*** Estratto della pagina
Queste le sfide lanciate nel corso del secondo MORE TALK che si è tenuto la scorsa settimana a Milano. Il secondo MORE TALK rientra nel progetto “Costruire il nuovo millennio” promosso da Moretti MORE, curato dall’arch. Stefano Larotonda, il quale si svilupperà anche con un concorso di progettazione ed una mostra a Venezia che documenterà l’intero progetto.
Dott. Paolo Inghilleri- psicologo sociale.
“Parlando di innovazione e tradizione, è necessario tenere a mente quanto gli oggetti costruiscano la mente, soprattutto dal punto di vista cognitivo e affettivo/emozionale. Le città, e le case dunque, sono come gli oggetti, creano rapporti di familiarità e l’uomo cerca quello che conosce e riconosce come domestico. I processi decisionali seguono i meccanismi emozionali: perciò l’innovazione non è facilmente accettata perché esce dal “noto”, dal “domestico”. Si può di fatto parlare di una certa lentezza evolutiva nell’ambito residenziale; le novità quindi devono essere graduali, non troppo veloci per esser accettate. Le imprese quindi dovrebbero interpretare maggiormente i gusti e i desideri del cliente: ciò che è nuovo non sempre funziona se non rispetta la dinamica della familiarità.
Le nuove possibilità, in termini di sperimentazione, sono costituite senza dubbio dagli spazi esterni: ovvero, si deve andare nella direzione di realizzare strutture abitative con una forte interazione sociale.
Il dialogo con la natura diventa dunque centrale, influendo positivamente sulla qualità dell’abitare. Ritengo importante individuare uno dei fattori centrali dotato di una funzione “ristorativa”, come appunto la natura. La vera sfida del costruire nel nuovo millennio è trovare “fattori ristorativi “ che consentano di ricreare il senso di domesticità dato dalla casa tradizionale.
******
**Consegna 1**
Rispondi a queste domande sull'estratto della pagina:
(a) Chi cura il progetto “Costruire il nuovo millennio”?
(b) In quale città si terrà la mostra che documenterà l'intero progetto?
(c) Secondo Paolo Inghilleri, che cosa costituisce senza dubbio le nuove possibilità in termini di sperimentazione?
**Consegna 2**
In base all'estratto della pagina, perché l'innovazione nell'ambito residenziale non viene accettata facilmente e le novità devono essere graduali?
**Consegna 3**
Prosegui l'intervento sul costruire nel nuovo millennio a partire dall'ultima frase dell'estratto della pagina.
*** Voci estratte
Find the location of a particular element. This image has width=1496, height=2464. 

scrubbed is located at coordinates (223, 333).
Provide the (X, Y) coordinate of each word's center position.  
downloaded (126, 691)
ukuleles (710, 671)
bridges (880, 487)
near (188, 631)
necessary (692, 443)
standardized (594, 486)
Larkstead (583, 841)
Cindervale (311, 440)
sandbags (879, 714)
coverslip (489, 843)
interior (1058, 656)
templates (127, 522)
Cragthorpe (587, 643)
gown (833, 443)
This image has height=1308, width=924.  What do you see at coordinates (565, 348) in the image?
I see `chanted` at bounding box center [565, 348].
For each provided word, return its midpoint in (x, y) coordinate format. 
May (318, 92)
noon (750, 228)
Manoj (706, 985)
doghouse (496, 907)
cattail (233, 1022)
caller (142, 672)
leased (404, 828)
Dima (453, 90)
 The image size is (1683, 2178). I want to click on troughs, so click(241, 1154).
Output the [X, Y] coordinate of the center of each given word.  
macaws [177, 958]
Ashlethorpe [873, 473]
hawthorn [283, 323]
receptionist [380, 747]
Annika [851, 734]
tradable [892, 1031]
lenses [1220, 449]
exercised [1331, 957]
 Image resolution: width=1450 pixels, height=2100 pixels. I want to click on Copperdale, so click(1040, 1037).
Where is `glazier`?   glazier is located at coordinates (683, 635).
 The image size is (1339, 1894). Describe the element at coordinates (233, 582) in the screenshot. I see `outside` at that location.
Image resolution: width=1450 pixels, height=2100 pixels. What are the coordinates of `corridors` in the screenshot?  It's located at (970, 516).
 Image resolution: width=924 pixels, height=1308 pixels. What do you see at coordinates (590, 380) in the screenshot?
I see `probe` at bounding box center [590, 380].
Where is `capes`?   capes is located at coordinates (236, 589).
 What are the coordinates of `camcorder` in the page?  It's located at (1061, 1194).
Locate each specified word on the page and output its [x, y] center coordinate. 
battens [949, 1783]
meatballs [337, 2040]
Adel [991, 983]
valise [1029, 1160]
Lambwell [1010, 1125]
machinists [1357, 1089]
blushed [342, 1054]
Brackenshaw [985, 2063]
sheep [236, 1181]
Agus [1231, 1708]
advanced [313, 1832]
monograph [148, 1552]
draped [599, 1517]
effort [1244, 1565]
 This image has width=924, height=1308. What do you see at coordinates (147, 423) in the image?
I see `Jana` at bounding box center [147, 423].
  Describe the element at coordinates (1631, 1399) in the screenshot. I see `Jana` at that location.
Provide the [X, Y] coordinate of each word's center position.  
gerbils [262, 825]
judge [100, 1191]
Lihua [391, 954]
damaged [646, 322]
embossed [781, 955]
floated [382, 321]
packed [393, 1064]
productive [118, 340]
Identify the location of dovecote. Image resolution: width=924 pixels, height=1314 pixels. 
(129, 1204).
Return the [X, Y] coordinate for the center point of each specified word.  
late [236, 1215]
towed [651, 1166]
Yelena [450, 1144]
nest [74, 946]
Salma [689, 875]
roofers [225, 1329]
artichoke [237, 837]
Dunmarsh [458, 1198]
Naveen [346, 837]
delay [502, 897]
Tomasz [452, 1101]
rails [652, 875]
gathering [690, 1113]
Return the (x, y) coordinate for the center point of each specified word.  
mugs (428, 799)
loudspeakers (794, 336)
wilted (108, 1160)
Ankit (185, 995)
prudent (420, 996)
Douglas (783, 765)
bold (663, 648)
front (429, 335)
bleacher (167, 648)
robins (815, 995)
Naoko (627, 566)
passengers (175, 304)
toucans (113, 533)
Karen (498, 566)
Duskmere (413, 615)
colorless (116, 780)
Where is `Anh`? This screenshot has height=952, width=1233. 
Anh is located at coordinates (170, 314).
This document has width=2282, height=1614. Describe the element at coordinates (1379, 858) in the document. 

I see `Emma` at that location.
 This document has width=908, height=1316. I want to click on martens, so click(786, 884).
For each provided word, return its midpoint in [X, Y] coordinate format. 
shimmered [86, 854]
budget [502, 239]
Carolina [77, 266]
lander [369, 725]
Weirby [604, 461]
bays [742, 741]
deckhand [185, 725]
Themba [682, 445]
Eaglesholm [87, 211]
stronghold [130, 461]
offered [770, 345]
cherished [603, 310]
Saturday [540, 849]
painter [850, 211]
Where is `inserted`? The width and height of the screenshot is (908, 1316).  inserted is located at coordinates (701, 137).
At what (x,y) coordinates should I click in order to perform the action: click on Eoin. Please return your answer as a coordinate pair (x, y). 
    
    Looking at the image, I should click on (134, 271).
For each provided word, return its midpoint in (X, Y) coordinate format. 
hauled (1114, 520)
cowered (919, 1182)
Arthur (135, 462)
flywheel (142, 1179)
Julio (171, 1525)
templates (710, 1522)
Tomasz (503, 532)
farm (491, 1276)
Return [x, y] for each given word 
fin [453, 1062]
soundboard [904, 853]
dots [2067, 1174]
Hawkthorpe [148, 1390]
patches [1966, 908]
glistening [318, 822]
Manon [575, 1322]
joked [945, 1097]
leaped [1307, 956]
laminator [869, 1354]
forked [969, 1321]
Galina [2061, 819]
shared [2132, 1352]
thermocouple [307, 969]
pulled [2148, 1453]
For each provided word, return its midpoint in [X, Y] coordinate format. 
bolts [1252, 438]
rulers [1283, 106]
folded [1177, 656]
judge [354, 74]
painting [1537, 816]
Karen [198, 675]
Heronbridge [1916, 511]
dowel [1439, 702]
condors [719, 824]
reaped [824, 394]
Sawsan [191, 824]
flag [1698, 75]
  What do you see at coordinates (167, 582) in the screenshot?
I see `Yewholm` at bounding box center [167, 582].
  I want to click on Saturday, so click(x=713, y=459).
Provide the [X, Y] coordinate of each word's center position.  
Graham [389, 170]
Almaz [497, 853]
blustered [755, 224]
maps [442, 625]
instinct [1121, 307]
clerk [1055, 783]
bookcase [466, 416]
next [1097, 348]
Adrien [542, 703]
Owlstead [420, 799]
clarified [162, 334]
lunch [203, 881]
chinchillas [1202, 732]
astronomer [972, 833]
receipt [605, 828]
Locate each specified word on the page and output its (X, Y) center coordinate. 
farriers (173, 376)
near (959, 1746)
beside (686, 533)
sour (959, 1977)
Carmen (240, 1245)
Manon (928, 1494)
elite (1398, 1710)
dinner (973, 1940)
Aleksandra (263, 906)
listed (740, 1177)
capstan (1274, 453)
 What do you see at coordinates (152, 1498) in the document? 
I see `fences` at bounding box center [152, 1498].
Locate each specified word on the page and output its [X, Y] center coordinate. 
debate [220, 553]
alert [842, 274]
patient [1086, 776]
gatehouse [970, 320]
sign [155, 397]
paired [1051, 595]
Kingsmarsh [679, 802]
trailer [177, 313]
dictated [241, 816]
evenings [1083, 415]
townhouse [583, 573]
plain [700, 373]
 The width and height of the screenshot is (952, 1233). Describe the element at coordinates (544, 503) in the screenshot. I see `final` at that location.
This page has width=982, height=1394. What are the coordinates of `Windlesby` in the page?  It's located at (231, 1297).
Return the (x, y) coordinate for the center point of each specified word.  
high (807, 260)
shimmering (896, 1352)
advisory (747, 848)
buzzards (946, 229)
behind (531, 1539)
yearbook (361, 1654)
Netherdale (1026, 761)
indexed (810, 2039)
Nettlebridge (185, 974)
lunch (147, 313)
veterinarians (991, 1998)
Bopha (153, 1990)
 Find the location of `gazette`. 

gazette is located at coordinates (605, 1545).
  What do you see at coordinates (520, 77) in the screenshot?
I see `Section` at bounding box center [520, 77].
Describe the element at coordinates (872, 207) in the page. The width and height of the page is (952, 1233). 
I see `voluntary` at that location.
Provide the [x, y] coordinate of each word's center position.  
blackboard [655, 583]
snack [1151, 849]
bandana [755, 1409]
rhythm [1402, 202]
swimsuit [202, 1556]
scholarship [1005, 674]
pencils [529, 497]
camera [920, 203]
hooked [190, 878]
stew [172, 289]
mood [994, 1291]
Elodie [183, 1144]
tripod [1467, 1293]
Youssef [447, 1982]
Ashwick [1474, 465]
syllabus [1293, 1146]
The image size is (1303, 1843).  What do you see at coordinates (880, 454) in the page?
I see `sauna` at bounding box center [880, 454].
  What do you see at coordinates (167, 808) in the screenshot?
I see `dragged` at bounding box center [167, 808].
******
**Spazio risposta 1**
(a) L'arch. Stefano Larotonda.
(b) A Venezia.
(c) Gli spazi esterni.

**Spazio risposta 2**
I processi decisionali seguono i meccanismi emozionali, e l'uomo cerca ciò che conosce e riconosce come domestico. Per questo l'innovazione, che esce dal “noto” e dal “domestico”, non è facilmente accettata. Per essere accettate, quindi, le novità devono essere graduali e non troppo veloci.

**Spazio risposta 3**
La personalizzazione è positiva perché coinvolge il senso di auto-determinazione. Ci dev’essere un’alleanza tra i piani: il progettista deve decidere cosa è personalizzabile e cosa no e deve decidere a seconda dei margini d’azione”.
Arch. Riccardo Blumer
“C’è un elemento che mi pare debba riconquistare il suo ruolo centrale all’interno del ragionamento sull’architettura. Ed è il concetto di danza. La danza è legata all’architettura perché mette in gioco la capacità di porre atti in sequenza mettendo in relazione il corpo con il tempo e il simbolo. La danza mette insieme un linguaggio che attesta una precisa gestualità significante; si tratta di una vera fondazione del rapporto del corpo con lo spazio. Il progetto non è che una sequenza di atti nello spazio, proprio come la danza”.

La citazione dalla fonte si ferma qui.